The voters seemed to have calculated how to withhold support from the Labour Party without imperilling it, causing patchy returns. Four weeks ago, we reported: "Some experts think that [Labour MP] Jim Knight has a better chance of survival in Dorset South, where his majority is just 153, than Oona King, defending a 10,057 majority in Bethnal Green and Bow against the former Labour MP George Galloway."

They were right. King lost her seat at 4.30am on Friday, after a bitter, bad-tempered contest, which makes Galloway one of three independent MPs in the new Commons. Jim Knight held Dorset South with a majority of 1,812. It is no longer even among the 30 most marginal Labour seats. (The biggest cliffhanger was Crawley, where Labour's Laura Moffat clung on by 37 votes.)

What may spoil the Liberal Democrats' parade is the thought that their extra four per cent of the popular vote came predominantly from Labour voters registering a protest against Tony Blair.

But as MPs return to the Commons this week, it will not be the future of the Lib Dems that holds their attention, or the next Tory leader, but how long Blair will stay in Downing Street.

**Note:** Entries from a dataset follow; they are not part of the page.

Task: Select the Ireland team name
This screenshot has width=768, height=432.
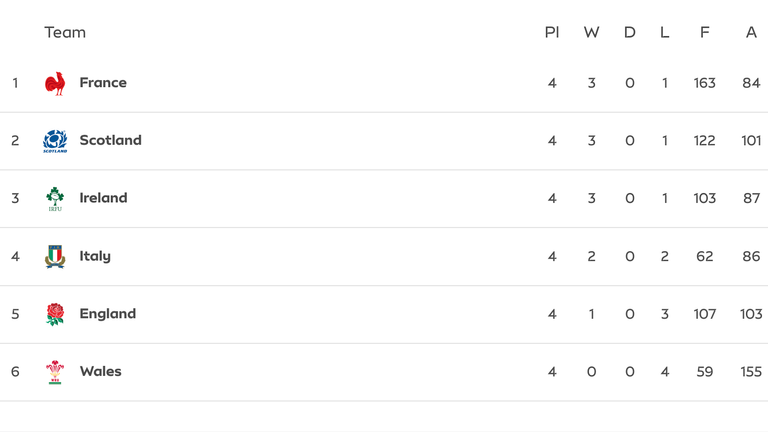Action: pyautogui.click(x=103, y=198)
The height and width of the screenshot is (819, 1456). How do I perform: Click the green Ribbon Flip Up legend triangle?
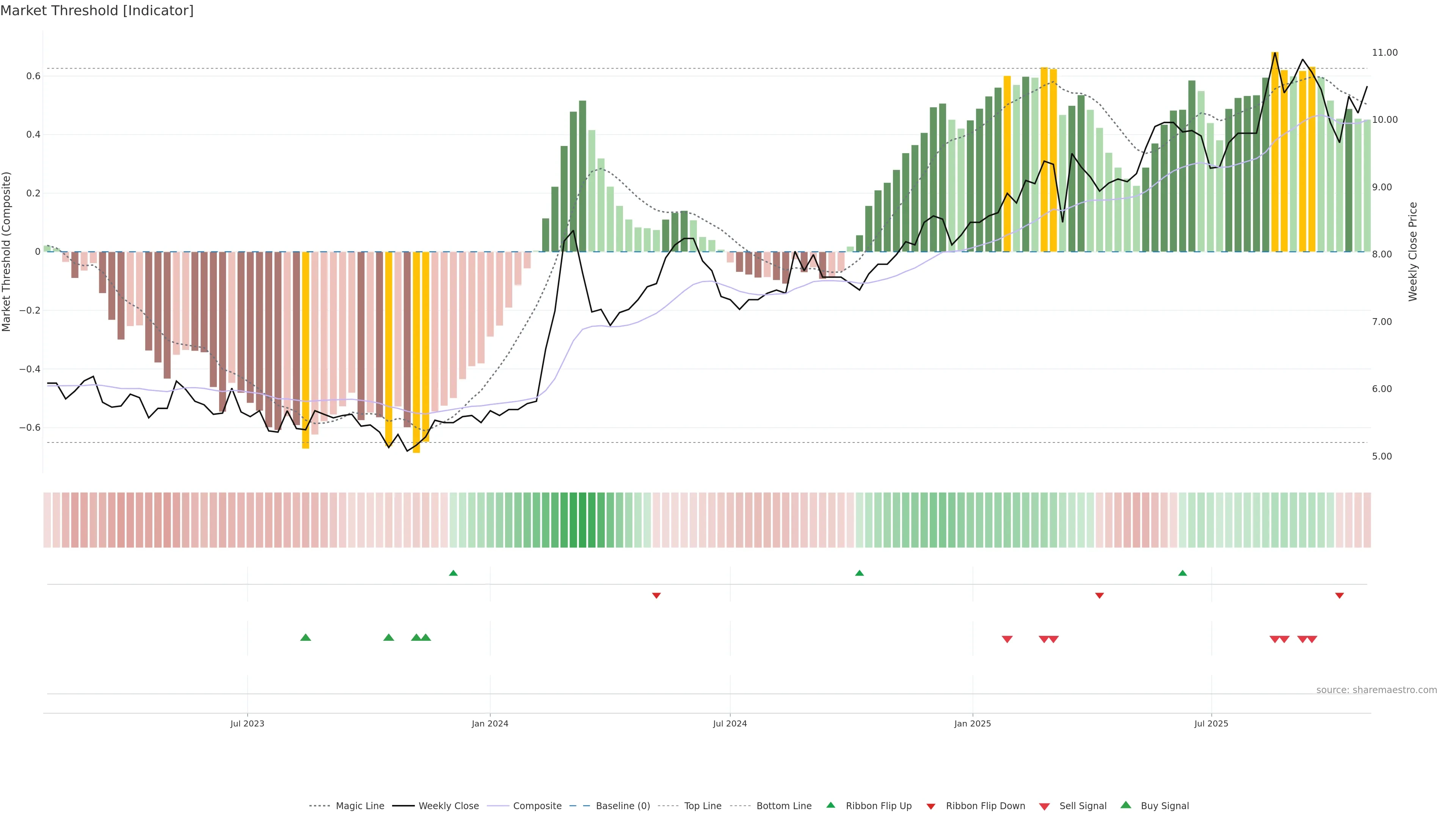(x=830, y=805)
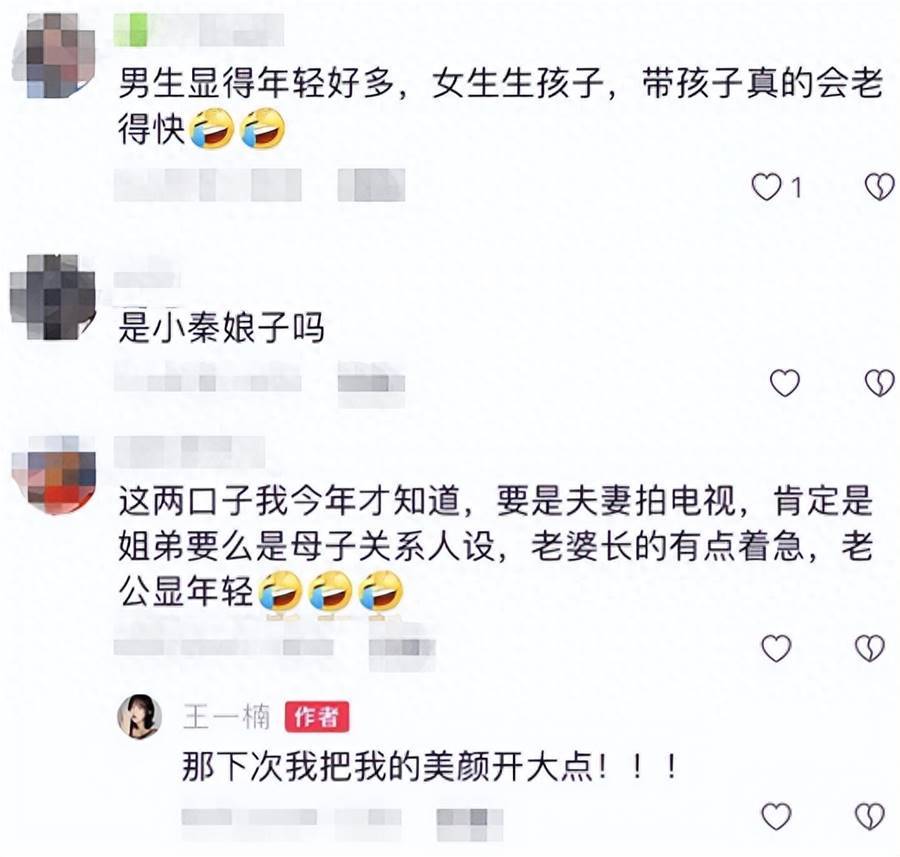This screenshot has height=857, width=900.
Task: Select the comment text 是小秦娘子吗
Action: point(221,328)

The answer, according to someone close to him, is "at least 18 months". His demeanour on Friday morning, confidently addressing journalists outside No 10, was of someone determined to carry on.

While Labour's economic record mostly stood up to scrutiny during the election campaign, they proved vulnerable on two policy areas - pensions and council tax. Blair has put the two Davids he trusts most, Blunkett and Miliband, in charge of these , implying his determination to stay until they are sorted.

But in British politics it remains the case that a Prime Minister cannot survive without a stable political base in the House of Commons, the hard lesson that Lady Thatcher learnt. The new Parliamentary Labour Party is different from the one that dispersed last month. More than a fifth of the old lot have gone, retired, like Jack Cunningham and Estelle Morris, or unseated.

Among Thursday night's casualties there was a disproportionate number of Blairite loyalists, such as the three defeated ministers Melanie Johnson, Christopher Leslie and Stephen Twigg.

Many of those who have returned have experienced a cold blast of hostility from former Labour voters, directed personally at Blair and his decision to take the country to war. Martin Salter, re-elected as MP for Reading West, reflected that Labour could, like Harold Macmillan's in 1959, have said, "You've never had it so good", but for the war.

"If it hadn't been for Iraq we could have run a Supermac election, run almost exclusively on the economy and public services. There was a third Labour landslide there for the taking," he said.

Peter Bradley, a loyalist who lost his seat in The Wrekin, Somerset, attributed defeat partly to Iraq. "But I've been a supporter of Tony Blair's. I supported the Iraq war," he said. "Sometimes, you just hit choppy waters."

Frank Dobson, the former health secretary, who weathered an 11 per cent swing to the Liberal Democrats in his Holborn seat, said: "A lot of people said, 'I can't vote for you because of the war and while Tony Blair is leader.' I didn't encounter a single person who said, 'I'm really keen to vote Labour so that we can farm out more of the health service or hand more schools to various private concerns.'"

Comments from other MPs were more succinct - "He's a dead man walking", said one. Another called him"the fish on the counter that has been there a day too long".

Even if Blair feels reinvigorated now, and ready for that full parliamentary term that he promised to serve, even though he will undoubtedly face yet another Conservative leader at Prime Minister's Questions, his time is fast running out.